Für Matthias Schwarz, Mitglied im Beteiligungsforum Sexualisierte Gewalt in der Evangelischen Kirche in Deutschland (EKD) geht es nach der Studien-Veröffentlichung nun um verbindliche Standards bei der Anerkennung und der Arbeit der Anerkennungskommissionen sowie Änderungen im Disziplinarrecht. Schwarz war Pfarrer der Evangelischen Kirche in Hessen und Nassau (EKHN) und ist selbst von Missbrauch betroffen.
"Wir von der Betroffenenvertretung haben die Ergebnisse fast mit Genugtuung aufgenommen", sagt der Pfarrer im Ruhestand. "Wir haben immer gesagt, wir sind keine Einzelfälle, sondern es ist ein weit verbreitetes Phänomen", fügt Schwarz hinzu. Das mache die hohe Zahl von Tätern, die mehrere Kinder und Jugendliche missbraucht haben, deutlich.
Am Donnerstag hatte der interdisziplinäre Forschungsverbund zur Aufarbeitung von sexualisierter Gewalt und anderen Missbrauchsformen in der Evangelischen Kirche und Diakonie in Deutschland (ForuM) seine Studie vorgelegt. Die Forschenden fanden mindestens 2.225 Betroffene und 1.259 mutmaßliche Täter.
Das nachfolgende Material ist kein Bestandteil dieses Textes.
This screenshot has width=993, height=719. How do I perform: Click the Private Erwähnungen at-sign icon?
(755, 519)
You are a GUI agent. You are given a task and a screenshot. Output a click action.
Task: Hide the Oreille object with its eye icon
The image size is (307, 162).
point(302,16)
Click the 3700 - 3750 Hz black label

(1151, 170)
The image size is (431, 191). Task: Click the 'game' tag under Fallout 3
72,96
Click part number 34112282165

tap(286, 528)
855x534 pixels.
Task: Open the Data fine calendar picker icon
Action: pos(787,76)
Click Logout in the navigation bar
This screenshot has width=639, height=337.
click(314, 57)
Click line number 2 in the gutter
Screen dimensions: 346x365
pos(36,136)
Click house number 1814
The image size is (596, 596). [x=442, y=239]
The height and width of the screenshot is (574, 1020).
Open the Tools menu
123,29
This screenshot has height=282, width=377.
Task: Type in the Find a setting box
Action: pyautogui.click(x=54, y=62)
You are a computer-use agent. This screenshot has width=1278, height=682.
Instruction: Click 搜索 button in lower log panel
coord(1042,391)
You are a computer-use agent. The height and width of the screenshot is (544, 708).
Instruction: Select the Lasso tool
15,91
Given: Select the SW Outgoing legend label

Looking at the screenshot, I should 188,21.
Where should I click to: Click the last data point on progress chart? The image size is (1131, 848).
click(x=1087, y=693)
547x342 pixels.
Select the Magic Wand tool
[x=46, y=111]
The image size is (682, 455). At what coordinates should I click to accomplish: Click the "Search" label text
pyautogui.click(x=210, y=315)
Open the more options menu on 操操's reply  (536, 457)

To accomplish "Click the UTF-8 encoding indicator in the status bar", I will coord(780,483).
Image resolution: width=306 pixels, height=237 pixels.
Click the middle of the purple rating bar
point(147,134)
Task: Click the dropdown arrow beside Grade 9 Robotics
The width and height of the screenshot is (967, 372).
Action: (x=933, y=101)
Schwarz hat an der ForuM-Studie mitgearbeitet und sich mit "Täter-schützenden Strukturen" der Kirche und Diakonie beschäftigt.
Schwarz sieht ein "theologisches Problem", da das sogenannte "Priestertum aller Gläubigen", das auf den Reformator Martin Luther zurückgeht, im Alltag nicht gelebt werde. "Es gibt immer noch ein Machtgefälle zwischen Personen, die im kirchlichen Dienst sind, und den ihnen anvertrauten Menschen", so der Theologe, der zudem kritisiert, dass die Betroffenen an der Gestaltung der Studie nicht beteiligt waren.
Den Vorwurf der Wissenschaftler, dass Landeskirchen die Personalakten nicht zur Einsicht vorgelegt hätten, sieht er kritisch: "Die hessen-nassauische Kirche ist zum Beispiel nie nach Personalakten gefragt worden", sagt er. Als Betroffenenvertreter in der Fachstelle gegen sexualisierte Gewalt der EKHN sei es ihm nun wichtig, dass zum Thema Missbrauch "Sprachfähigkeit bis in die kleinste Kirchengemeinde erreicht wird". Es müsse "eine Sensibilität entstehen, die es Betroffenen ermöglicht, zu reden". Er begrüße das in dieser Woche freigeschaltete online Melde-Portal der EKHN. Dort könne man sich anonym melden und bekomme Informationen und Hilfen angeboten.